- O Ministério da Inteligência do Irã prendeu 54 cristãos, acusando-os de espionagem e atividades contra a segurança nacional.
- As acusações foram divulgadas pela mídia estatal, que insinuou ligações entre a comunidade evangélica e serviços de inteligência estrangeiros.
- A organização cristã Portas Abertas criticou a veiculação das acusações antes de qualquer julgamento, comprometendo os direitos dos acusados.
- A mídia estatal exibiu vídeos com confissões forçadas e literatura cristã confiscada, como Bíblias.
- A situação dos cristãos no Irã é preocupante, com muitos obrigados a se reunir clandestinamente para praticar sua fé.
O Ministério da Inteligência do Irã prendeu 54 cristãos nas últimas semanas, acusando-os de espionagem e atividades contra a segurança nacional. As acusações foram amplamente divulgadas pela mídia estatal, que insinuou ligações entre a comunidade evangélica e serviços de inteligência estrangeiros, levantando preocupações sobre a falta de um devido processo legal.
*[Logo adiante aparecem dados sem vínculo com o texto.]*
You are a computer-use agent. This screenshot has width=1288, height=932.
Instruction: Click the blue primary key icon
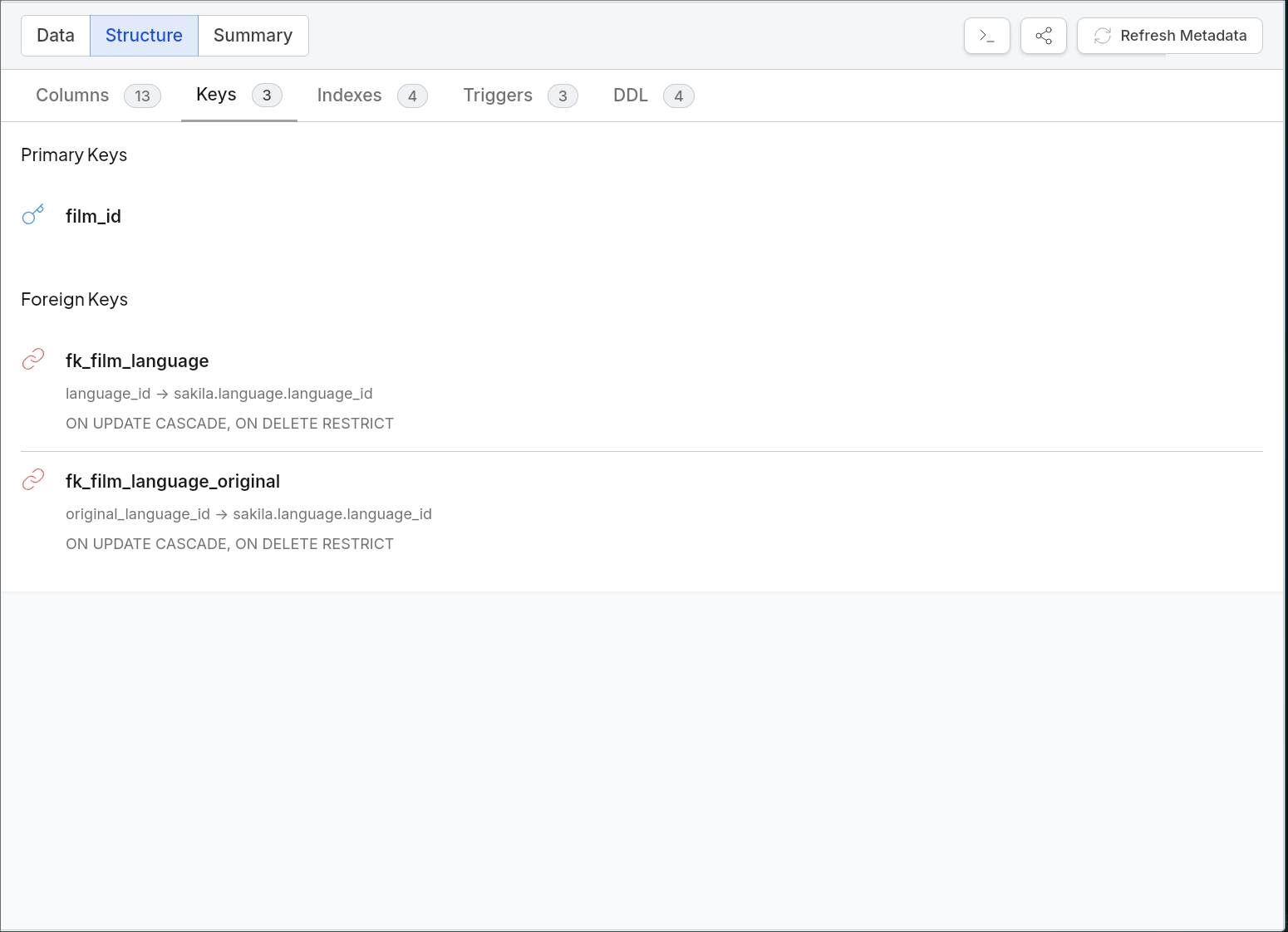[33, 215]
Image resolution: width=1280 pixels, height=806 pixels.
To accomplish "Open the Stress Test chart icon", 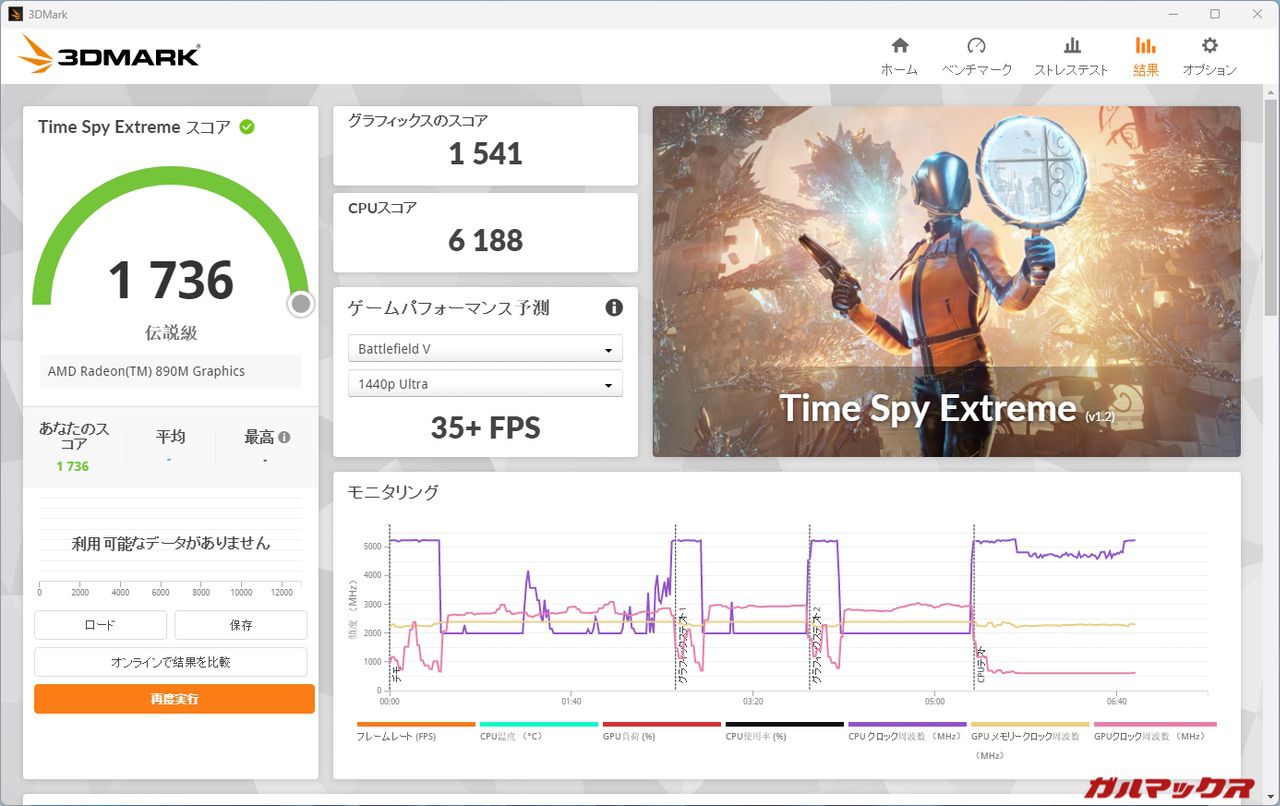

A organização cristã Portas Abertas denunciou que as acusações foram veiculadas antes de qualquer julgamento, o que compromete os direitos dos acusados. A mídia estatal exibiu vídeos com confissões forçadas e literatura cristã confiscada, como Bíblias, alegando que os detidos foram treinados no exterior. O diretor do grupo Article18, Mansour Borji, criticou a falta de evidências e o uso de confissões forçadas, ressaltando que os cristãos convertidos no Irã não têm igrejas reconhecidas e são forçados a se reunir clandestinamente.
Contexto de Perseguição
As práticas cristãs, como oração e culto, são tratadas como atividades criminosas no Irã, que ocupa a nona posição na Lista Mundial de Perseguição. A narrativa promovida pela mídia estatal contribui para a hostilidade social contra os cristãos evangélicos, retratando-os como traidores. Borji destacou que, se as autoridades tivessem confiança em suas alegações, permitiriam uma investigação independente sobre os detidos.
A situação dos cristãos de língua persa no Irã é alarmante, com muitos fiéis obrigados a se reunir em segredo para praticar sua fé. A Portas Abertas faz um apelo à comunidade global para que ore pela proteção e perseverança desses cristãos, que enfrentam perseguições por viverem sua fé em Jesus.